If you're a nonprofit organization, you might look at social media as a way to inform and inspire your supporters. You also might view it as a simple way to keep people talking about your message and mission. While social media certainly serves these purposes, it also serves as a powerful tool to foster a team spirit among volunteers, and it shows volunteers how their service impacts their community. Utilizing social media in this way is important, as it keeps volunteers – the lifeblood of your organization – engaged.


If your nonprofit is looking for some creative ideas to engage your volunteers online, these four strategies might give your online volunteer community the boost it needs.


Set up a Private Volunteer Facebook Group

Your volunteers should feel special, so manage a private Facebook group just for them. On this page, provide training materials, announcements, and good old-fashioned encouragement. This is a great place to post refresher trainings, too, in the form of YouTube videos or PowerPoint presentations. Volunteers can post comments or ask questions to indicate that they’ve received the information. When new volunteers are being onboarded, you can make a post asking everyone to join you in welcoming them. Overall, this page can be an enjoyable “hangout” for volunteers to engage in water-cooler discussion and develop a sense of camaraderie.

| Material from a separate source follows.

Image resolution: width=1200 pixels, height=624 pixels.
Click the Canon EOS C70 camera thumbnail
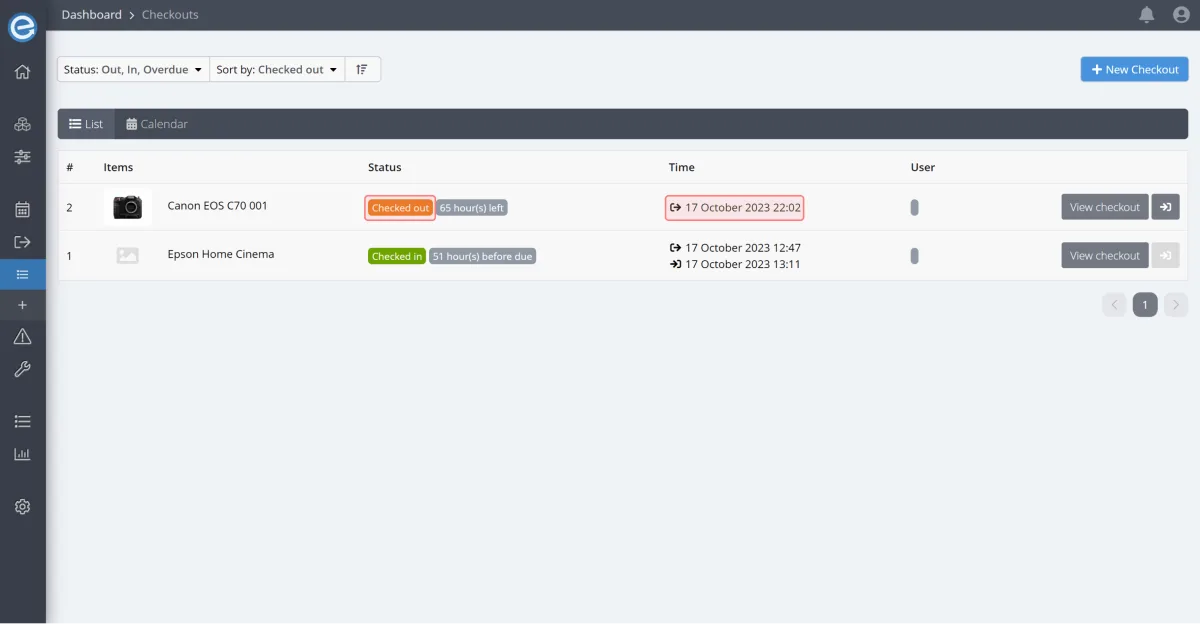tap(127, 207)
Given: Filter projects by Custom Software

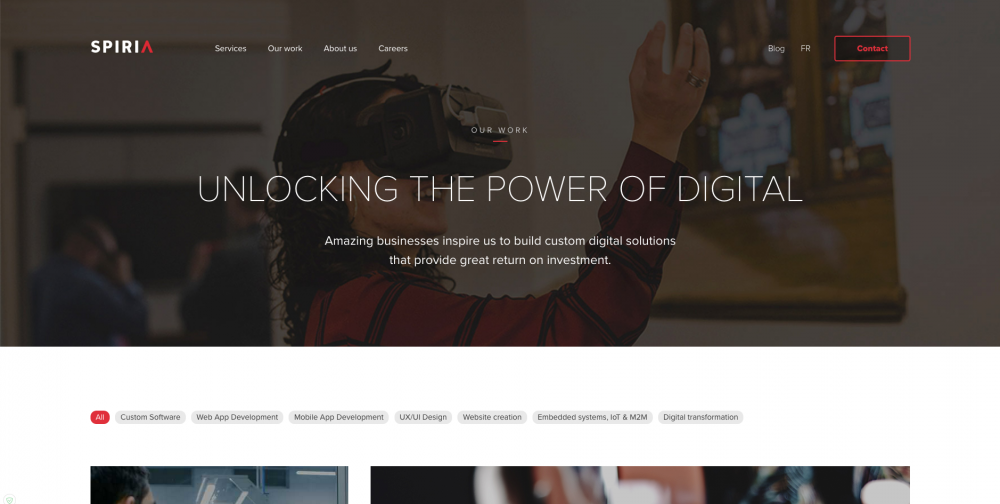Looking at the screenshot, I should click(151, 417).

Create a “Volunteer Administrator” Role on Facebook

Each month, randomly select a willing volunteer to be the “Volunteer Administrator” for your organization’s Facebook page for one day. The Volunteer Administrator can post questions or pictures, which would garner responses from followers. Encourage volunteers to get creative. Maybe they can go Live on Facebook and interview key staff members or share a heartfelt explanation about why they volunteer. Maybe they can come up with a creative trivia game about the organization, and the winner can earn a small incentive. To be effective, this would need to be done in close coordination with the Volunteer Manager or another staff member, but it could be a great way for followers to renew their interest in your Facebook page and for volunteers to maintain their engagement in your mission.


Lighten Up

Not all of your content on social media, your blog, and your web site needs to be filled with statistics and information about your organization. Although that information is important, remember to balance it with light or humorous content. For example, these days, people love creating and sharing funny memes. If your organization’s mission focuses on animals, you could attract a lot of attention simply by using one of your fantastic photos to create a comical meme. Your followers would be inclined to “like,” comment, and share, and they would get a mental break from your weightier content. Plus, your Facebook page and web site would probably get some extra traffic.


Inspire Storytelling

Your volunteers are your organization’s ambassadors. They go beyond their service and inform the public about your mission, and the way they do this is by telling stories of their experiences. When they reflect on their service, they experience personal growth and deepen their overall experience, which makes their volunteer experience all the more rewarding. So, why not engage them in storytelling online? Encouraging volunteers to share stories will help others connect to your cause on a personal level, which might motivate them to get involved. Allow for creativity, so that volunteers can tell their stories from the heart; some might simply write a blog, others might put together a slideshow of pictures with captions, and still more might record themselves talking with willing beneficiaries. These stories are raw examples of the impact your volunteers make on a daily basis, and they are easily – and quickly – viewed and shared across the country. 


Your volunteers spend a lot of time online, so your organization must do the same in order to keep your volunteers interested. While utilizing as many online tools as possible is great, it’s more important to use them effectively; so, if you set up a Twitter account, but you rarely use it, then either get active or deactivate it.


Optimizing your online presence is an important factor to your overall success. If your organization’s online presence needs a kickstart, your volunteers might be just the people to provide it.